After a brief presentation from VC Tim Draper titled “Why I am Bullish on Investing in Media” (the usual reasons: disruption, the end of med…

After a brief presentation from VC Tim Draper titled “Why I am Bullish on Investing in Media” (the usual reasons: disruption, the end of media monopolies, the continued shift online), at AlwaysOn OnMedia, a panel of VCs including Draper, Eric Hippeau (Fenwick & West), Jonathan Miller (Velocity), Drew Lipsher (Greycroft) and Rick Heitzmann (Pequot Ventures), drilled down into the opportunities they see in media. (Draper, by the way, was introduced as launching a media fund, though he didn’t go into any details on that in his presentation and had “no comment” when I pressed after the session.)

Opportunities in new media world: Not surprisingly, the VCs claim to see opportunities everywhere. Hippeau: “You have to look at areas where there’s a huge amount of disruption.” He mentioned news, specifically, which is “now a commodity.” Lipsher: Envisioning huge opportunities in music, but still looking for the investment to make. Draper: Distribution channels have completely changed.

Inflection points: Miller: video viewing has spiked since the writer’s strike: “This won’t be turned back…but we haven’t seen the real usage patterns emerge.” Online video viewing is still in the early days. Although there have been some middling hits, the online Seinfeld has yet to emerge. Heitzmann added that it’s important for an online Seinfeld to emerge, because it’s the kind of thing that big consumer brands will feel comfortable attaching their name to.

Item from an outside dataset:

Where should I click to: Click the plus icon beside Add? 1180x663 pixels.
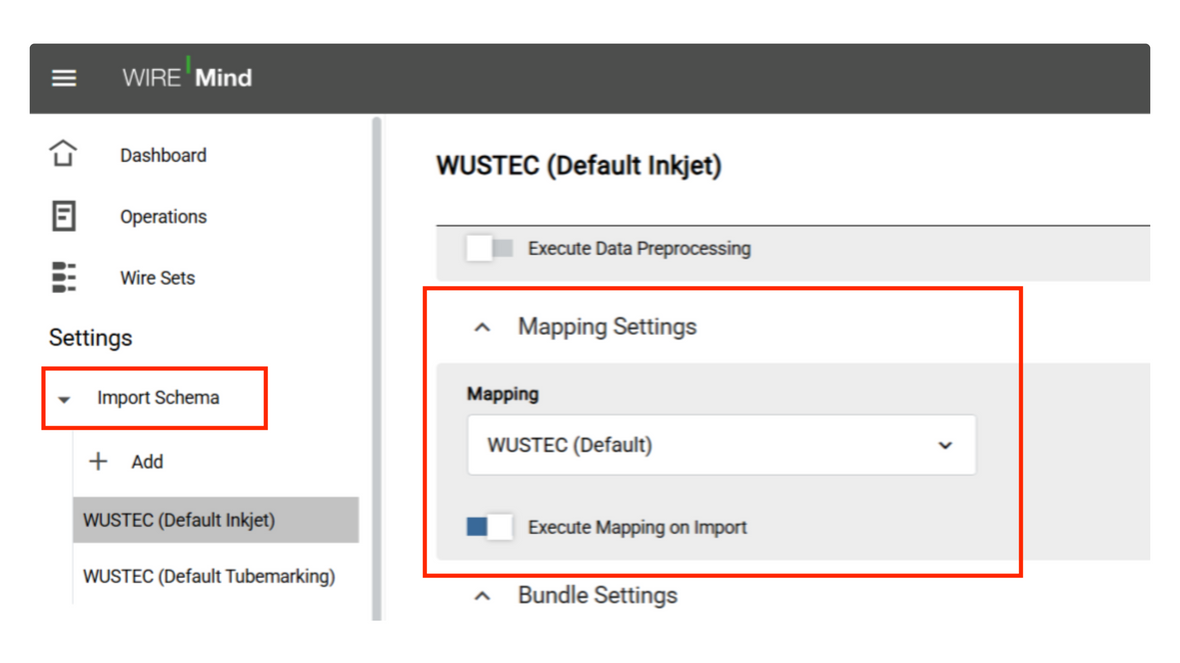click(x=99, y=461)
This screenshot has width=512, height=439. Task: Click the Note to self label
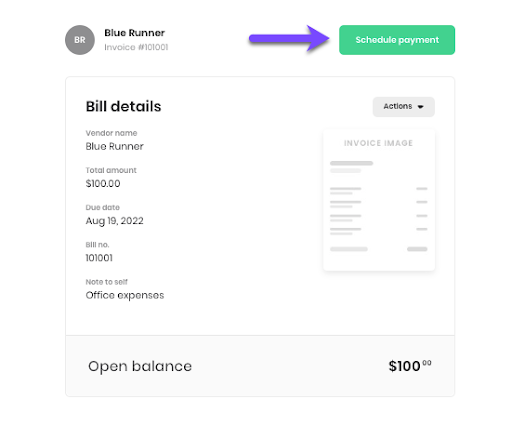pyautogui.click(x=107, y=282)
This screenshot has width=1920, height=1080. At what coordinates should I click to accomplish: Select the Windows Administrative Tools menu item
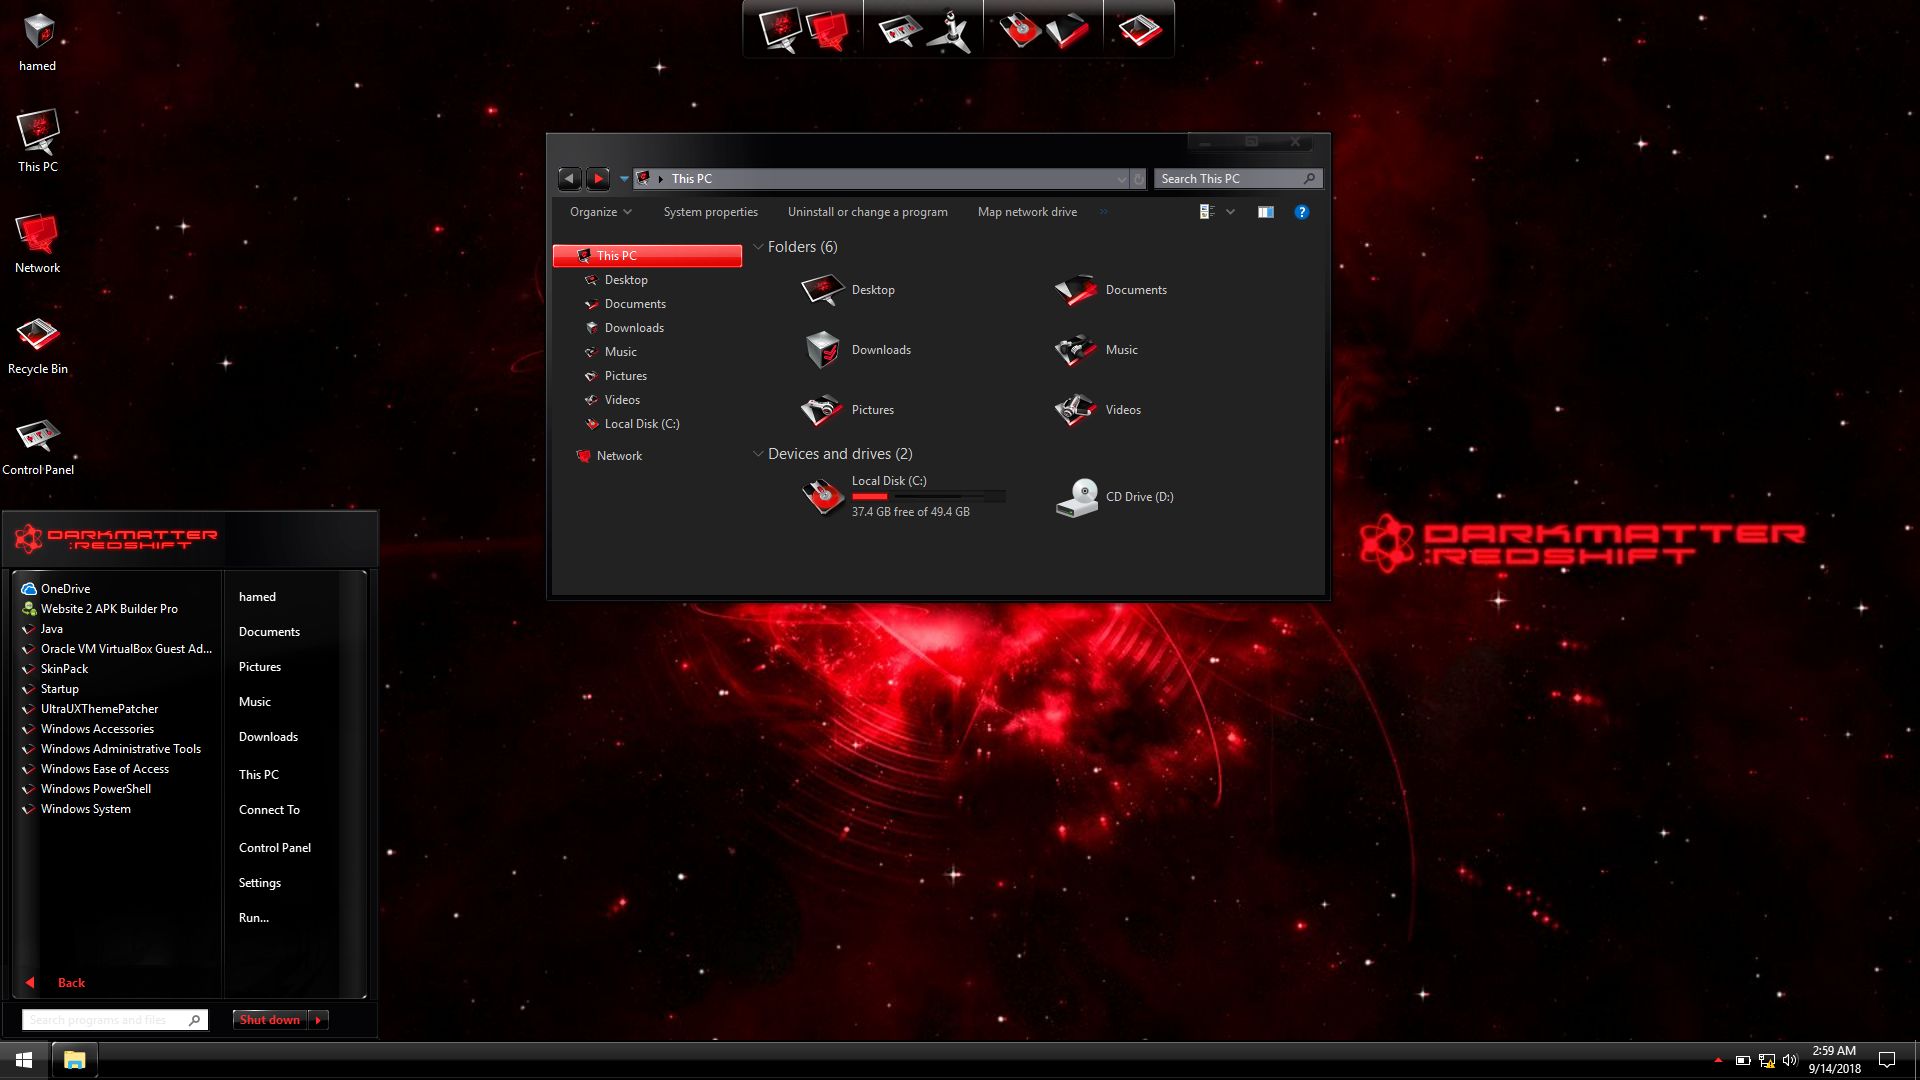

Capital efficiency: A constant theme of the discussion was the increased capital efficiency of the industry, as new content, particularly video is much cheaper to create than it used to be. This has advantages and disadvantages for VCs. Heitzmann: “Capital efficiency is changing…You can know with a small investment whether content will take off.” The downside: There may be less of a need for VC money. Later on Heitzmann mentioned LX.TV, which just sold to NBC for a reported $10 million. The company was bootstrapped and didn’t need to raise venture money. Still, companies and brands need resources that a VC can provide, such as the connections and the basic infrastructure of a company. Draper: “We are looking for something that’s going to be around 100 years from now… a quick, flash-in-the-pan blockbuster doesn’t interest us.” As such, investing in content is not about investing in a short clip, but about investing in the group that’s going to keep turning out hits one after another. Lipsher: if you put it out there cheaply enough ($3,000-$5,000 per short video) you can see what happens. In a portfolio of 100 shorts, a few of those will turn into something someone wants to buy. “Key is to understand the rights… Once Warner Bros. sells Seinfeld to NBC, they’re out of the game.” New content startups and their investors need to stay in the game.